Plutôt que de pouvoir réfuter les arguments des contestataires, ils tentent et tenteront par tous les moyens de discréditer les manifestants. Ils ne pourraient argumenter face aux informations des contre-sommets… Qui trouve crédible Klaus Schwab, créateur et directeur du World Economic Forum de Davos, lorsqu’il dit que les manifestants empêchent le G8 de travailler à aider les pays pauvres ? De combien de millions de dollars dépassait l’organisation du sommet (voyages, repas fastueux, amusements, construction de la forteresse, etc…) en rapport avec ce qu’ils ont accordé aux pays les plus pauvres ?

Alors, concrètement, pour nous la prochaine étape sera à Bruxelles en décembre. Je ne vois aucune raison objective pour que la police de Verhofstad - Duquesne soit différente de celle des Berlusconi - Scajola. Les ministres belges ont déjà annoncé la tolérance-zéro et la fermeture de la ville et même du pays. Ils continuent donc à prendre en otage la population pour leurs fastueuses rencontres. Ils ont annoncés des arrestations préventives. Mais de quel droit ? Qui cela concernera-t-il ? Les gens fichés par la police italienne ? Toutes les personnes massacrées dans l’école ont été ensuite emmenées et ont à présent un dossier en Italie. Des personnes allongées dans leur sac de couchage et dont le crâne a été ouvert à coups de matraque, fichés comme opposants.

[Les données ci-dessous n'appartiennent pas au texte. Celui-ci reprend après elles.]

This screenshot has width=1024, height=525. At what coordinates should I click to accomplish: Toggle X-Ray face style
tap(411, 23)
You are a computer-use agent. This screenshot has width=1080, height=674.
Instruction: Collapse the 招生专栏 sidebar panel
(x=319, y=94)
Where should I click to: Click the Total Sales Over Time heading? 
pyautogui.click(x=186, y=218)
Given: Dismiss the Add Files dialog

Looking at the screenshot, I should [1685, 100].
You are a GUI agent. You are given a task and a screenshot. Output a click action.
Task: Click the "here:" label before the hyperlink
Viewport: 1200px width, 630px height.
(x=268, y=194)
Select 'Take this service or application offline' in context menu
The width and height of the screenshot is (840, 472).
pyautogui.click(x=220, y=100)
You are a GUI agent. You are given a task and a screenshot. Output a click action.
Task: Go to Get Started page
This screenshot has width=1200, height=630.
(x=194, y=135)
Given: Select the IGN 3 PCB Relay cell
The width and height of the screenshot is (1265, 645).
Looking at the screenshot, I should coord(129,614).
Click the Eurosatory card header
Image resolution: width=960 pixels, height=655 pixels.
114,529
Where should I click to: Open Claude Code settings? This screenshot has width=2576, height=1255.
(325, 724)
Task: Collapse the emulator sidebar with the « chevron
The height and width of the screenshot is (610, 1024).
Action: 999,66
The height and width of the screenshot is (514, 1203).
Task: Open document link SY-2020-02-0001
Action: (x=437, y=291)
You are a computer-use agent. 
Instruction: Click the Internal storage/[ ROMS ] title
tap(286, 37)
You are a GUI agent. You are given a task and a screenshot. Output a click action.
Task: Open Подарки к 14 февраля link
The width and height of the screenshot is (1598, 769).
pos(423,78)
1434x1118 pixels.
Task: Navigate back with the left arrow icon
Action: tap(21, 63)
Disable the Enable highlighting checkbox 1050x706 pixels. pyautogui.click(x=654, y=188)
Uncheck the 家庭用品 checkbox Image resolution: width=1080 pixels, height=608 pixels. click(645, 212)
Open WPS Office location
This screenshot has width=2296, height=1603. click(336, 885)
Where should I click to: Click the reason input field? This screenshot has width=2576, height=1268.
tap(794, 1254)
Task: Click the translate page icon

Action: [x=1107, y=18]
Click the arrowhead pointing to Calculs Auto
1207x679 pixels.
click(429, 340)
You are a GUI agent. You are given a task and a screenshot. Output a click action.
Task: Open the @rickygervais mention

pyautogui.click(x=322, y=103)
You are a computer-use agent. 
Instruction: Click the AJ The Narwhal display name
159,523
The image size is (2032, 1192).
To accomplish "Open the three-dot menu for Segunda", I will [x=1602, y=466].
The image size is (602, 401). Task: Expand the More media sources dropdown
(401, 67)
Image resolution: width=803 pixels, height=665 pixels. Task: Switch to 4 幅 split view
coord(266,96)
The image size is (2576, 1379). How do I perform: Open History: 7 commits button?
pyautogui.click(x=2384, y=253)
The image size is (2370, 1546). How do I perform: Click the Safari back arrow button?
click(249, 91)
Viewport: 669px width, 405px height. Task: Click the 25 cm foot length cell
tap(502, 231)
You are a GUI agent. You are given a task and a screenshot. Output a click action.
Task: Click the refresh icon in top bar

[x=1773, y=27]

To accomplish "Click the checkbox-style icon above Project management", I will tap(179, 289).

A cette occasion, messieurs-dames du gouvernement belge, vous ferez une fois de plus la démonstration que, fondamentalement, les éléments de base de l’ordre social n’a pas changé depuis le Moyen-âge. Vous montrerez une forteresse où les puissants se rencontrent, assiégée par le peuple tentant de passer le pont-levis. C’est cela que vous démontrerez et rien d’autre, la démocratie made in E.U.